>> START

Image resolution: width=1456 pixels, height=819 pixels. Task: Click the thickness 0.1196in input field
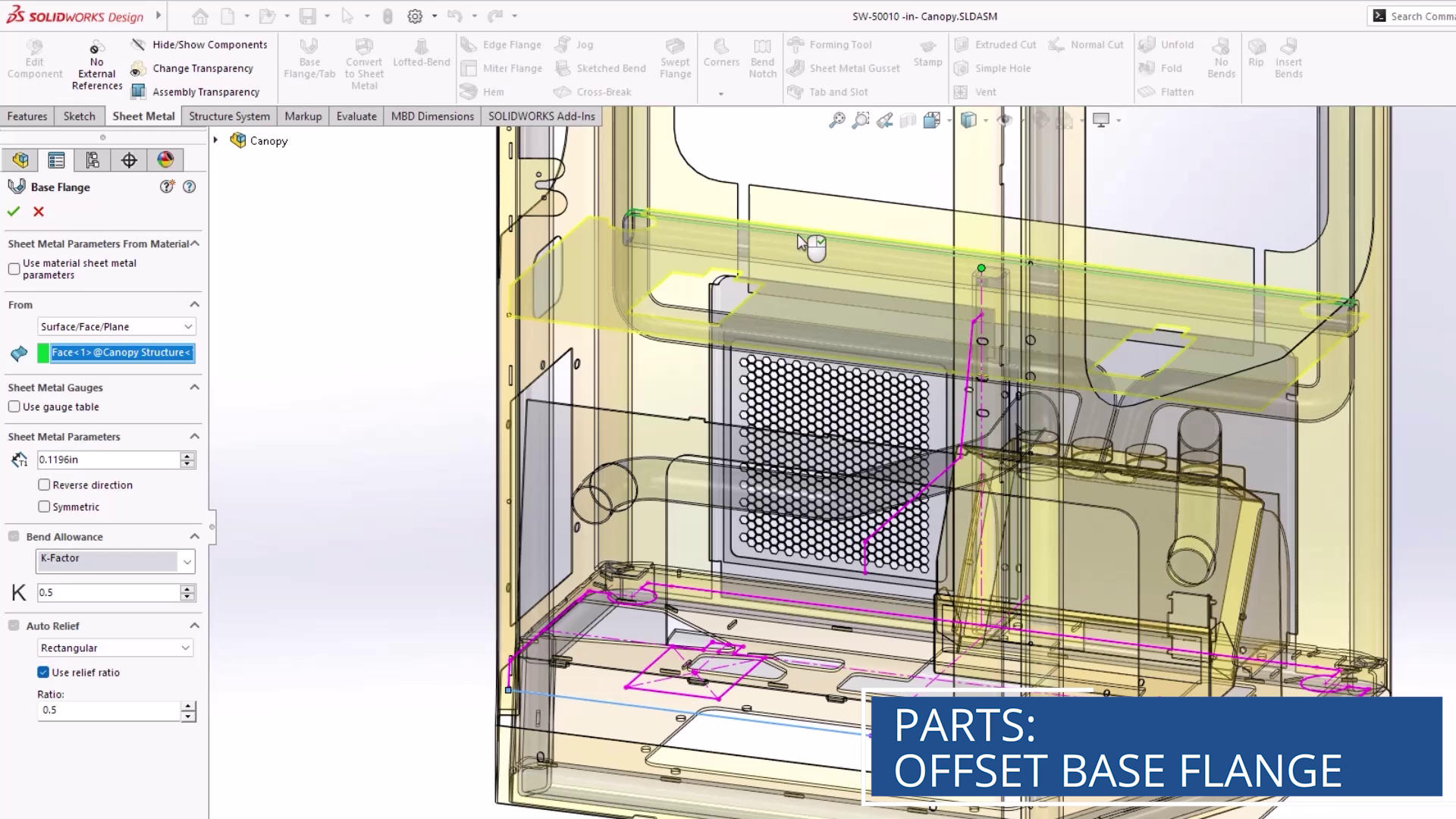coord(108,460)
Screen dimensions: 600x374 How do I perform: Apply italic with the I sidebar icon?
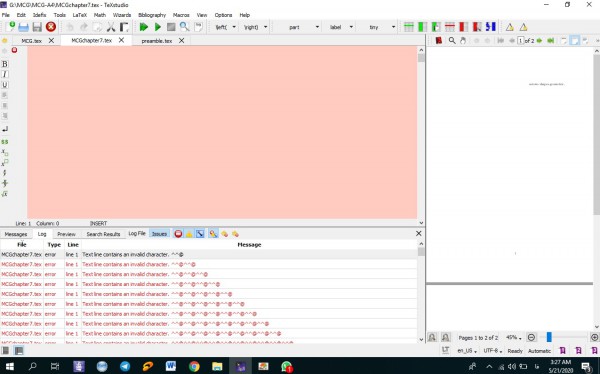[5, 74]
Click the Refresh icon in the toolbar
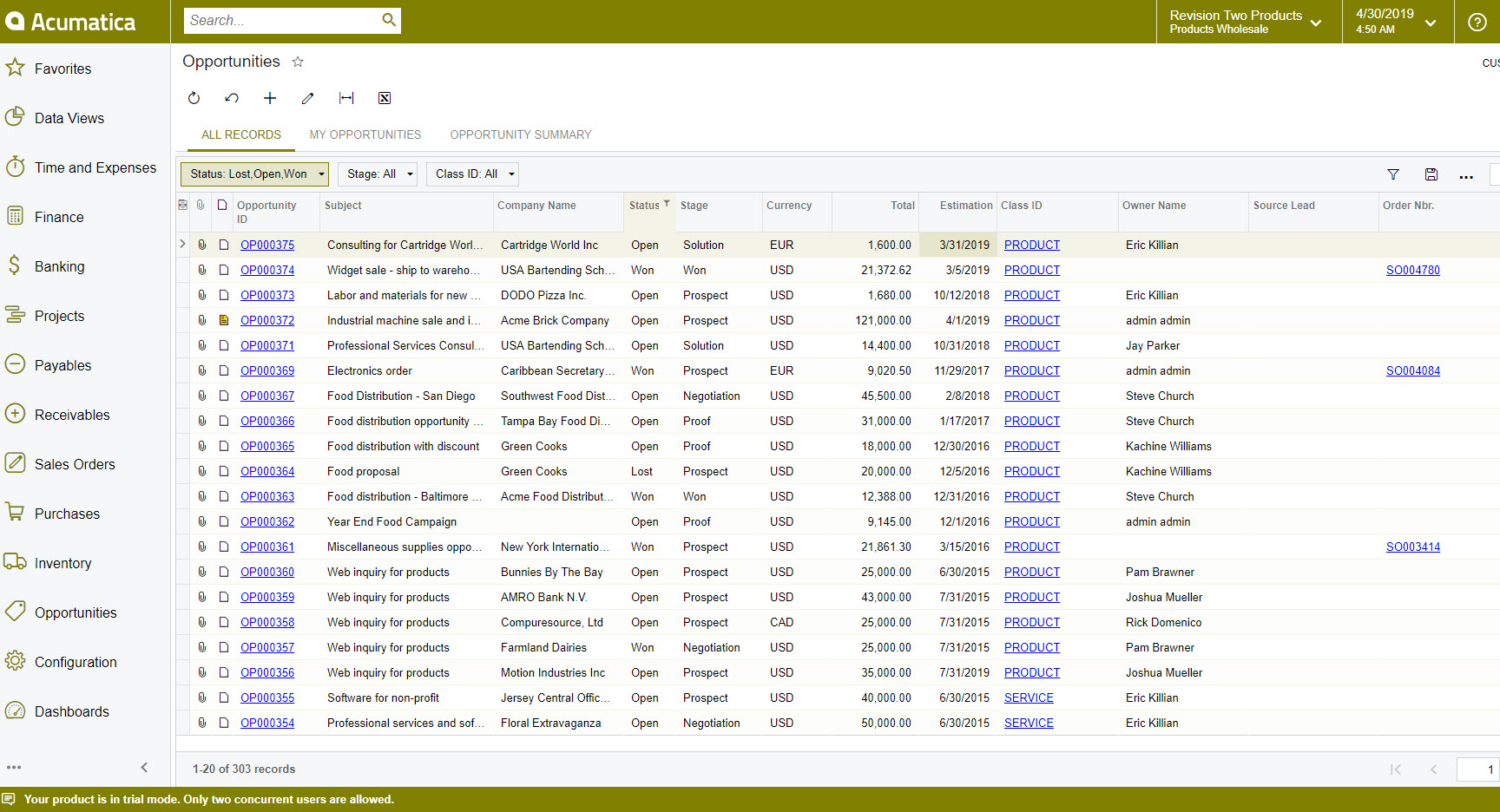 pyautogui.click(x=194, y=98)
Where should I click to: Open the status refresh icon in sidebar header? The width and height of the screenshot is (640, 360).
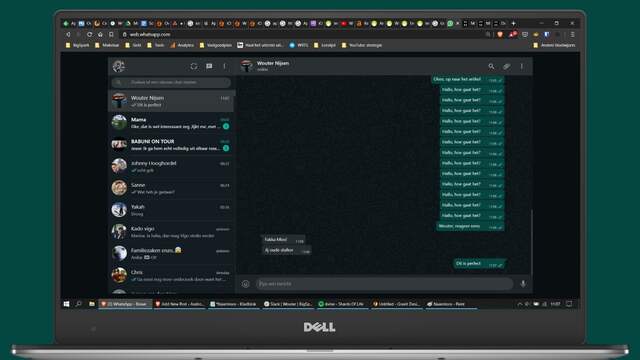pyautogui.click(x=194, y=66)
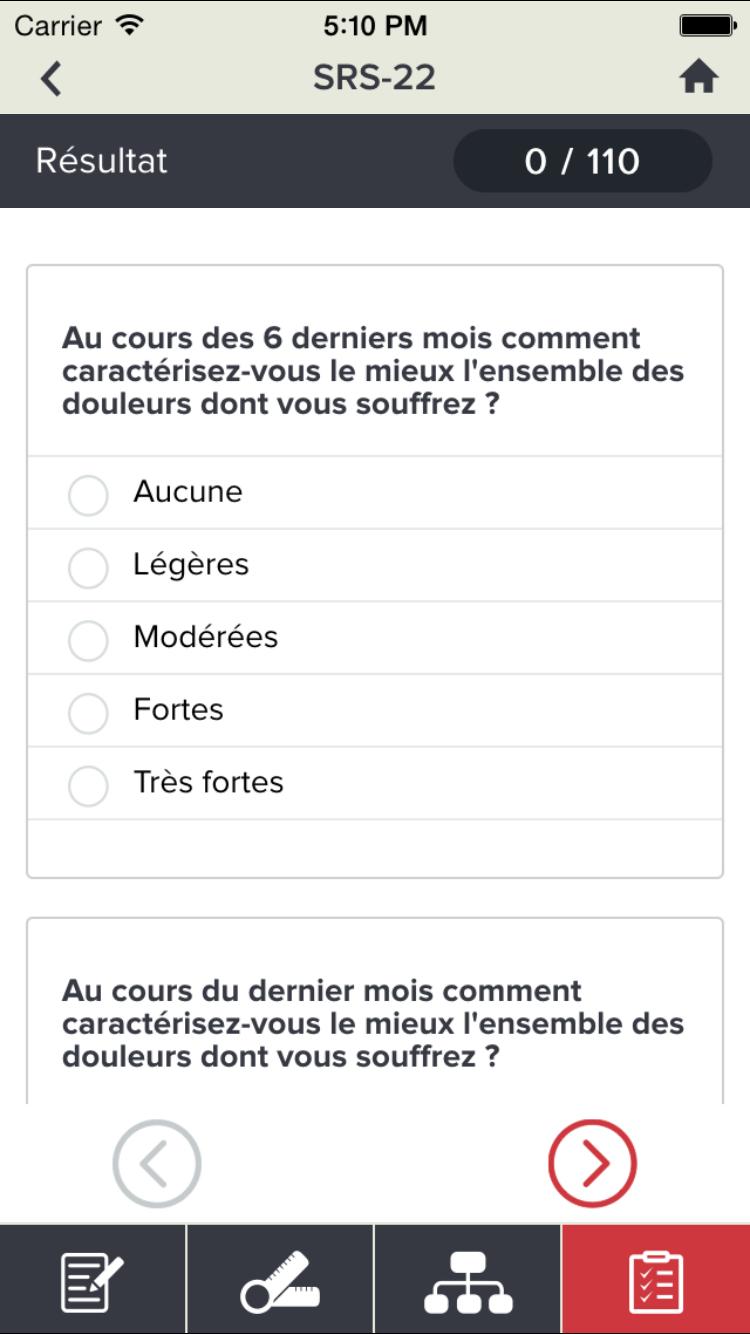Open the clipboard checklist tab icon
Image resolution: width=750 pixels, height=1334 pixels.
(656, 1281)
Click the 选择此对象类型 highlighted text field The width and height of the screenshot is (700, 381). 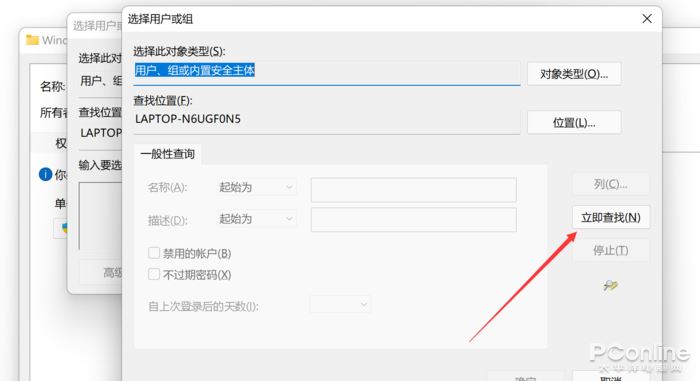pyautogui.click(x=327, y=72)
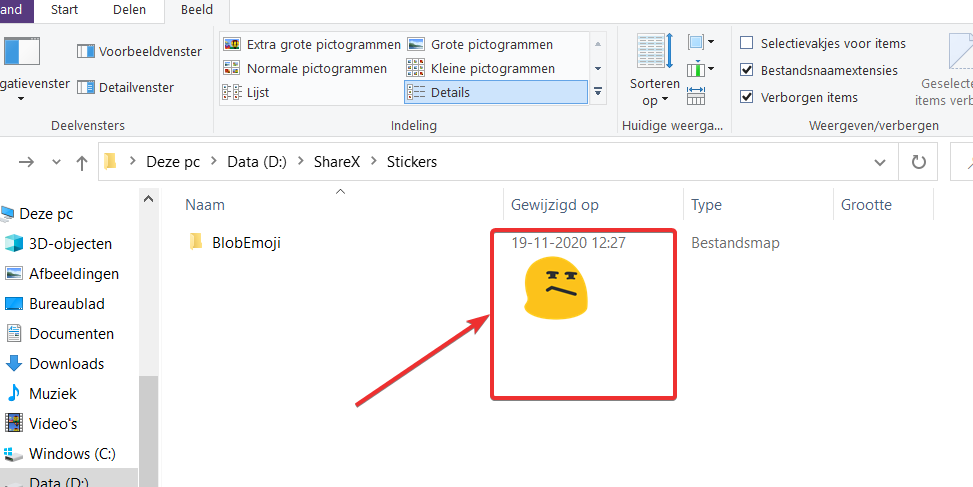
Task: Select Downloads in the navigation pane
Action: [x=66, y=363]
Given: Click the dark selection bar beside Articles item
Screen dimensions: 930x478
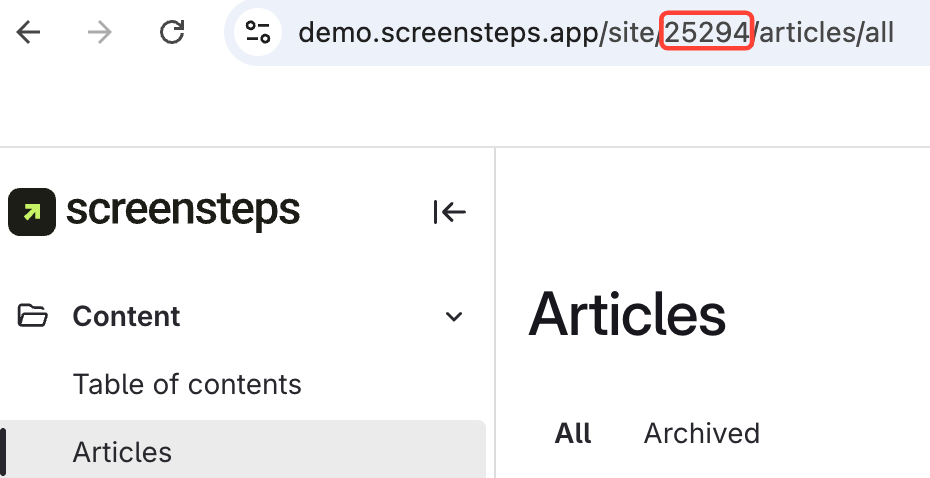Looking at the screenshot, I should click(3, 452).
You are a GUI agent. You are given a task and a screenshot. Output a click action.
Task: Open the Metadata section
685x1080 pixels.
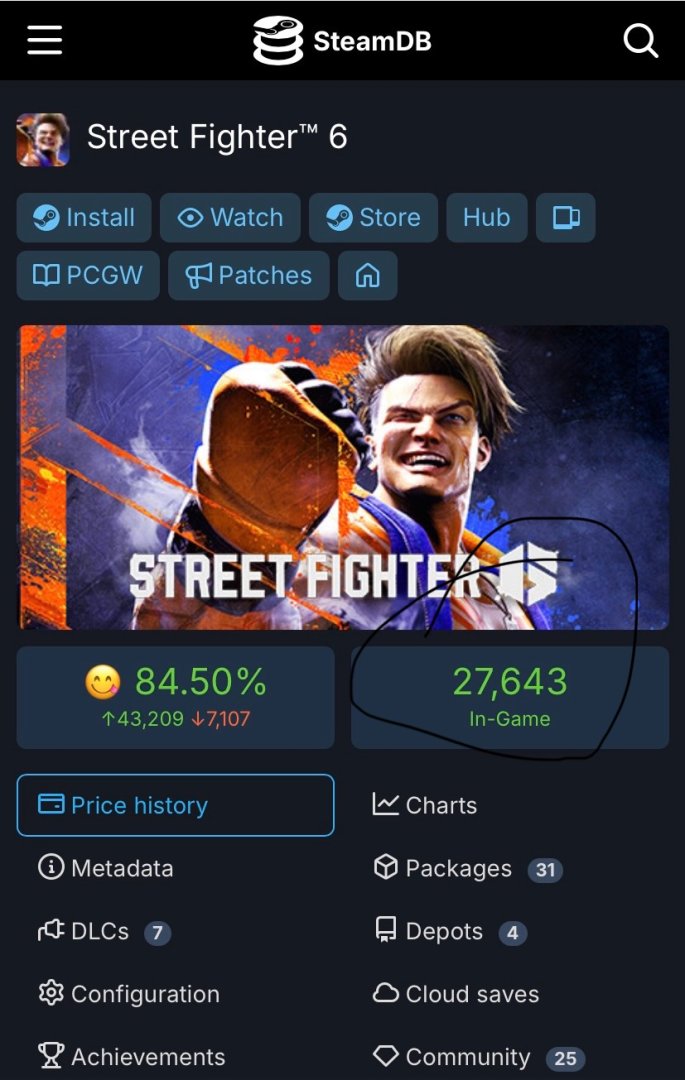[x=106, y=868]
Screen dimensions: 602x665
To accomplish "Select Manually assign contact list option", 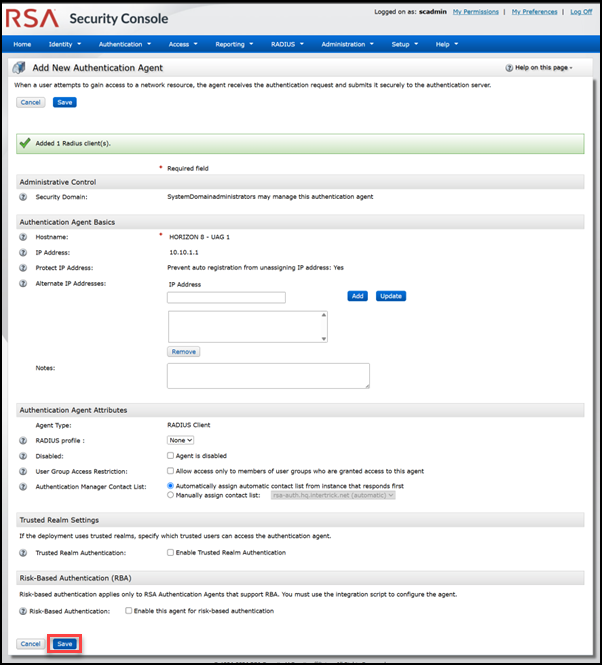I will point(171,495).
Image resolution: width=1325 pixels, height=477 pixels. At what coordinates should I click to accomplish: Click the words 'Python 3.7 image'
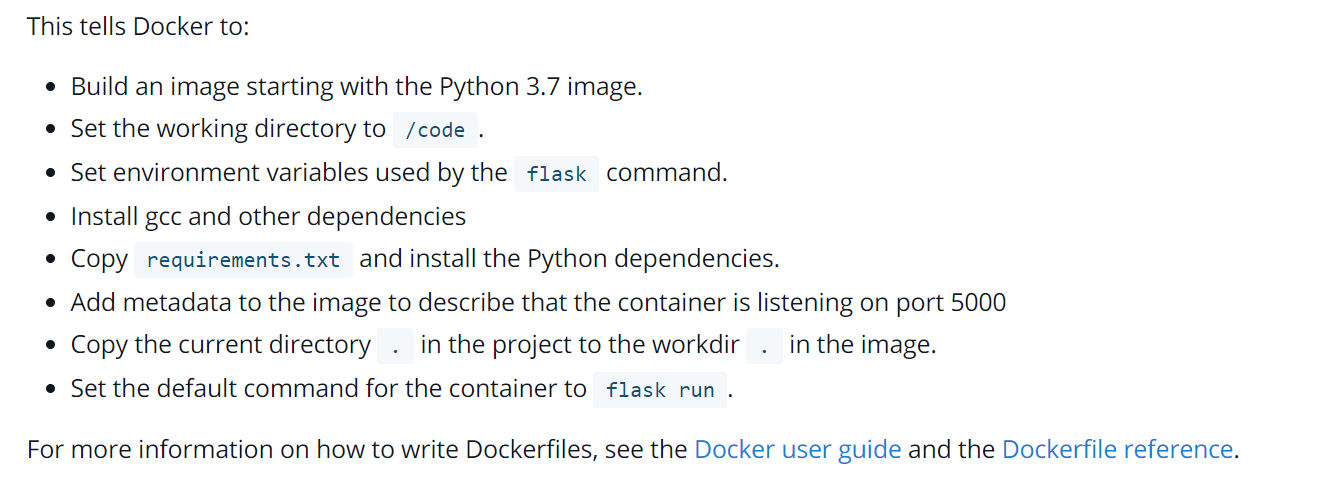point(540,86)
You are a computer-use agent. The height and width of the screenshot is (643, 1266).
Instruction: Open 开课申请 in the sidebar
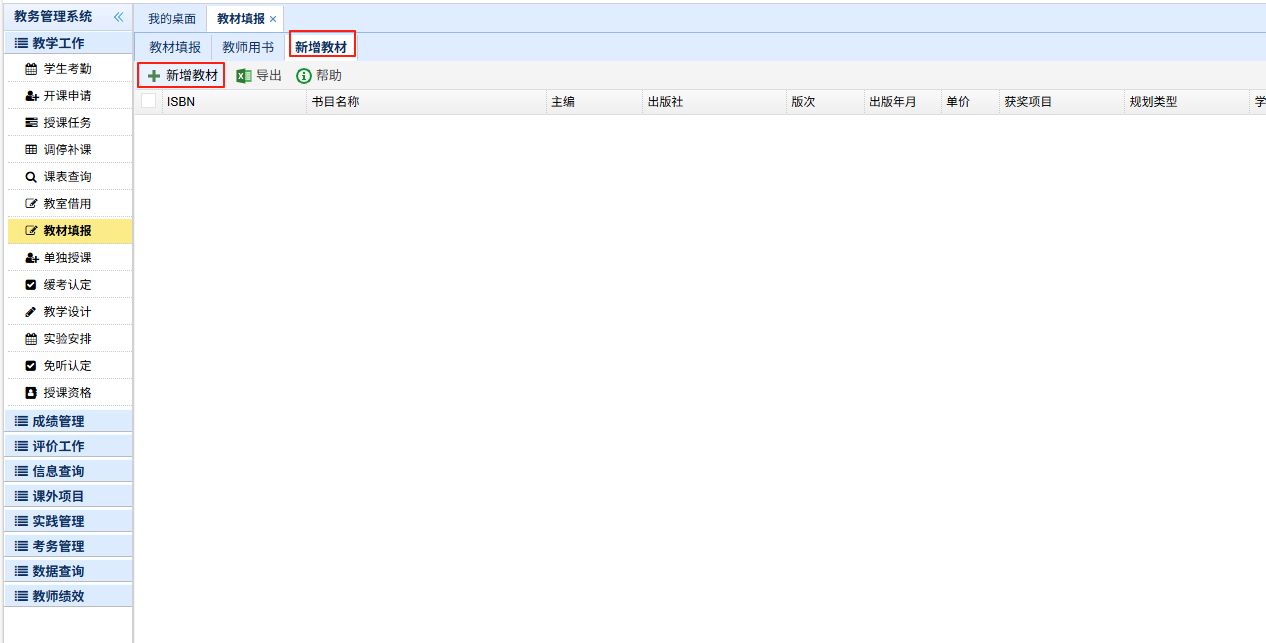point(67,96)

>> END

- [Instructions for the task]:
Starting at the line that contains "You are a computer-use" and ending at the last line of the records, rewrite those lines as a numbered list and skip any blank lines. Leave the pictures out of the answer.

- [Task response]:
1. You are a computer-use agent. The height and width of the screenshot is (643, 1266).
2. Instruction: Open 开课申请 in the sidebar
3. point(67,96)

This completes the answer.